Ma pratique du triathlon est - pardonnez cette évidence - tout sauf individuelle.
Làs ! Le marathon est un monstre. Et l'alimentation, bien plus déterminante que la VMA, pour en venir à bout. A peine 2 gels absorbés sur les deux premières heures. Est-ce l'eau du fleuve, ou celle que je reçois lorsque je m'asperge (trop) abondamment lorsqu'un habitant me propose une douche ? Je ne peux plus rien avaler. A peine de l'eau et du coca. Pas suffisant pour courir comme je l'entendais, dès le 15ème kilomètre. Plus suffisant pour courir tout court, à partir du 20ème. Je comprends mieux ce que signifiaient les "good luck", que se lancent les triathlètes avant le départ. Oui : j'ai suffisamment de vocabulaire anglais, pour connaître la traduction de "luck". Mais je sais maintenant, à mon corps défendant - ou plutôt fatigué - ce que cela signifie. Certains disent que, comme dans un jeu, on n'a que trois "chances" sur Ironman. C'est cruellement vrai. Je suis complétement cuit. Burned !
A l'amorce du 3ème tour, avant la partie délicate ; je m'arrête pour faire le point. Ma malléole gauche est enflée. Signe de mauvaise circulation sanguine. Explication de mes jambes lourdes. Je l'ai montrée à Xavier, de retour mercredi soir. Je crois qu'il a fait une tête similaire à celle que j'ai faite à Copenhague, en observant le pansement purulant de BipBip. Sauf que lui. C'est un guerrier. Non seulement, il a fini. Mais en plus, il a réalisé son meilleur temps, s'approchant des 10h. J'avais titré un paragraphe "
Mon Fred, ce héros". Je ne croyais pas si bien écrire ! Je n'arrive pas à repartir.
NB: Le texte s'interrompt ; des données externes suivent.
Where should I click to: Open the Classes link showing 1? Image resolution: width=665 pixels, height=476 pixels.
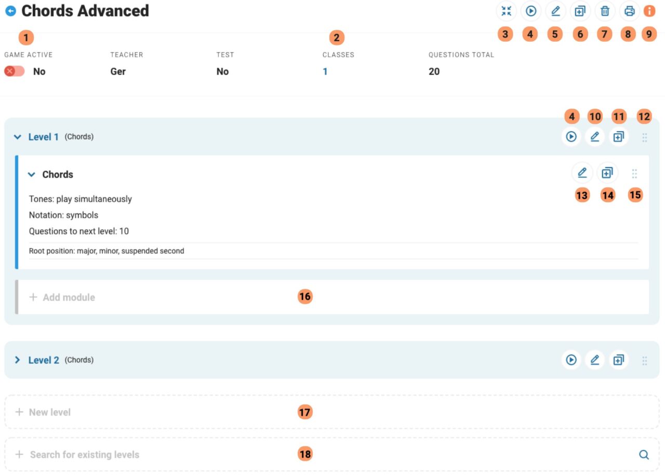pyautogui.click(x=325, y=71)
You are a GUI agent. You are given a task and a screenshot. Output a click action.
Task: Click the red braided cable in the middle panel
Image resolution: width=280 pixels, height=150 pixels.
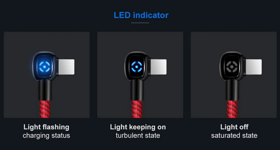[137, 109]
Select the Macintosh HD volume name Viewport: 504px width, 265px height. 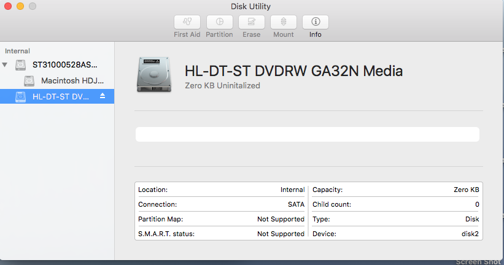click(x=72, y=80)
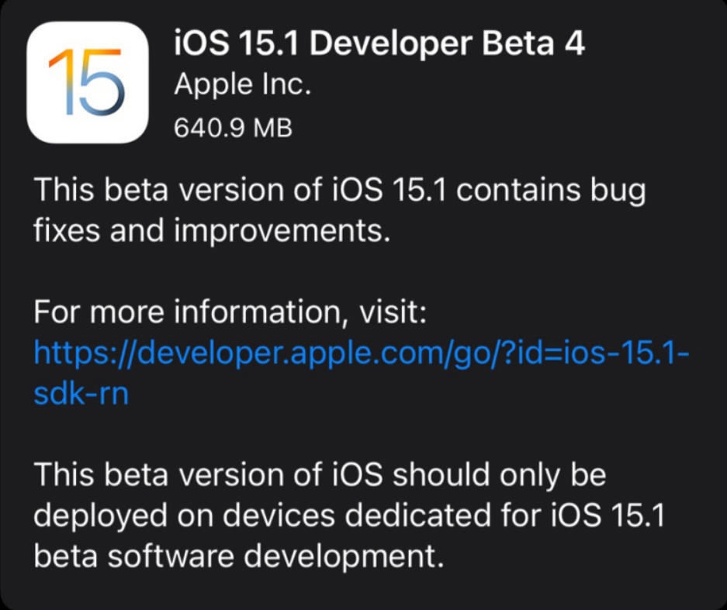This screenshot has width=727, height=610.
Task: Click the 'sdk-rn' link continuation
Action: point(81,394)
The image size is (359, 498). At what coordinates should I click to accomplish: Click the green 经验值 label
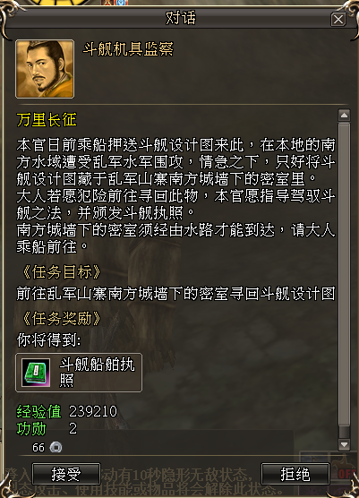[38, 412]
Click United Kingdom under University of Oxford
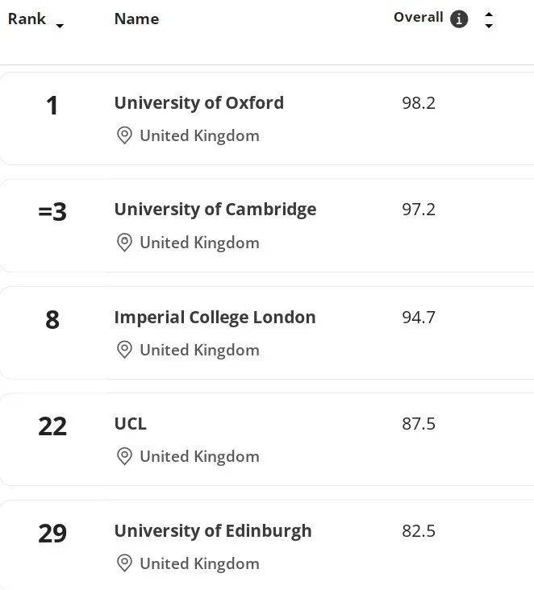The height and width of the screenshot is (590, 534). (x=199, y=135)
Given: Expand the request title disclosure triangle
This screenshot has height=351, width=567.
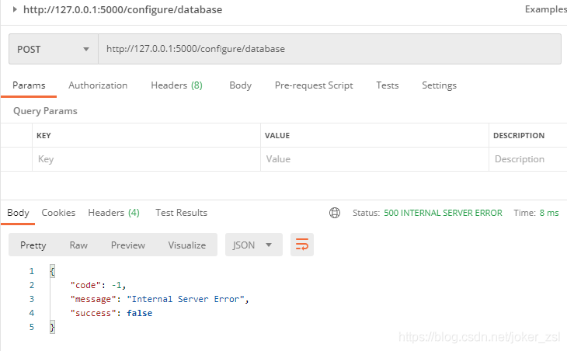Looking at the screenshot, I should (x=15, y=9).
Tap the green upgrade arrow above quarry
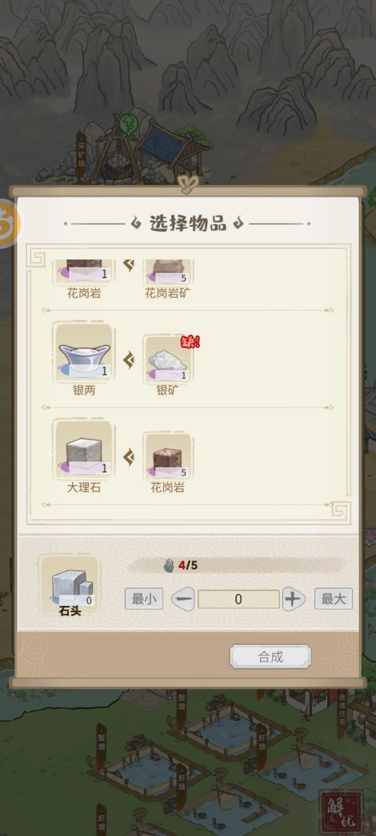This screenshot has width=376, height=836. [x=128, y=124]
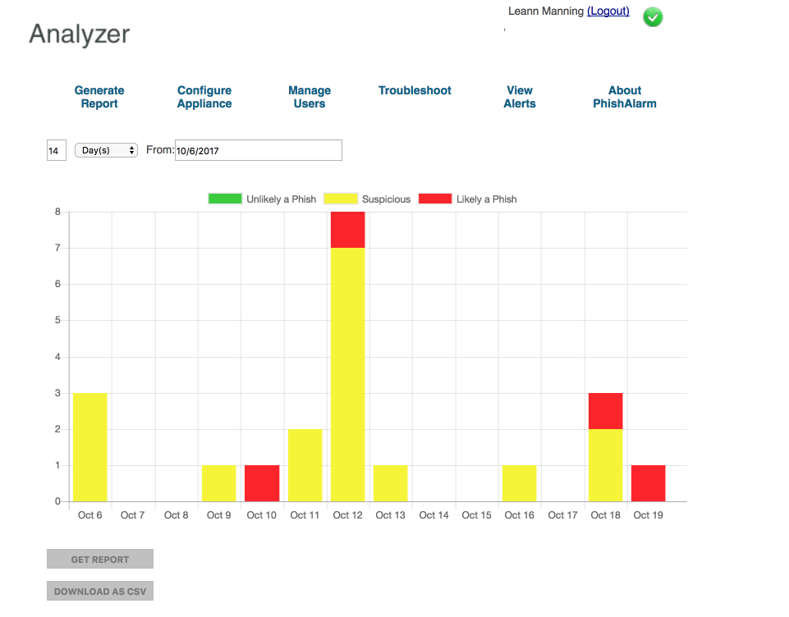Screen dimensions: 789x617
Task: Click the number of days field
Action: 56,151
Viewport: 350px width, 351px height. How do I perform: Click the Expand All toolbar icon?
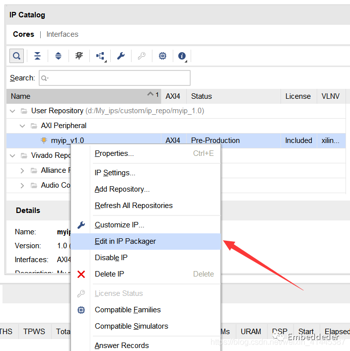(58, 56)
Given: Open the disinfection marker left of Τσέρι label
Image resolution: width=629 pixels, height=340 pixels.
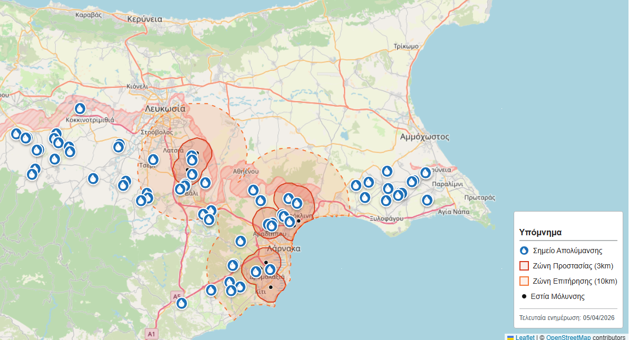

Quelle déception : j'avais promis à Victoire que je marcherai pas.
Olivier arrive à ma hauteur. Je me souviens bien d'une de nos premières rencontres, lors de ces sorties de MSA Tri, où je m'invitais volontiers. Je profitais des conseils d'Arnaud ; lorsqu'il me le présenta. Il avait d'achevé son premier Ironman, six mois avant.
- Alors ?
Alors, j'ai vu des étoiles qui brillaient encore dans ces yeux. Je me suis promis d'avoir les mêmes à Vichy. J'en frissonne encore. Pour l'heure, mes yeux sont à l'image de mes jambes : vides.
Il terminera en marche rapide, victime d'une tendinite. Je ne parviens même pas à le suivre. Je me souviens précisément de deux phrases de notre bref et sympathique échange.
- Si tu n'es pas à 100% avant, c'est terrible
- N'abandonne pas ; sinon, tu le regretteras.
Merci : tu représentes bien ton club et sa convivialité ! Cela étant, c'est une certitude : je serai bien moins déçu de mettre le clignotant ; que le suis, maintenant, en passant - pour la deuxième fois consécutive - au travers de ma course.
Au ravitaillement suivant, j'engloutis un verre de coca, qui confirme mon intuition. Je vomis. J'arrive à en plaisanter avec les bénévoles. Tant que je ris, c'est que je vis. Irene vient de me doubler sur la bosse du parcours. Je la rejoins en courant. Irene ? C'est l'animatrice du groupe FB, dédié à la préparation de la course. Elle nous donnait régulièrement des infos sur le parcours vélo, la température de l'eau, etc. Toutes ces données importantes pour réussir sa course. Une gentillesse, tranchant avec l'esprit consumériste de bien d'autres triathlètes. Des mecs, qui posent des questions, dont les réponses se trouvent rapidement dans le guide envoyé par l'orga ou 2 posts avant ! Je me présente donc à elle en la remerciant pour ce qu'elle a fait. Je lui explique, dans mon anglais très approximatif, que je ne sais pas ce que je vais dire à mes Chéries, lorsque je le retrouverai dans le parc. Comment leur dire ; à Elles qui partagent cette aventure de fer depuis 5 ans, que je suis sur le point de lâcher ? Je ne sais pas ce qu'elle me répond alors, mais je m'éloigne car je me sens mieux .... et que ça redescend. Dès qu'elle apprendra que j'ai abandonné, Irena me demandera des nouvelles par notre réseau sociale. Une gentillesse appréciable. Une dernière fois : merci Irene.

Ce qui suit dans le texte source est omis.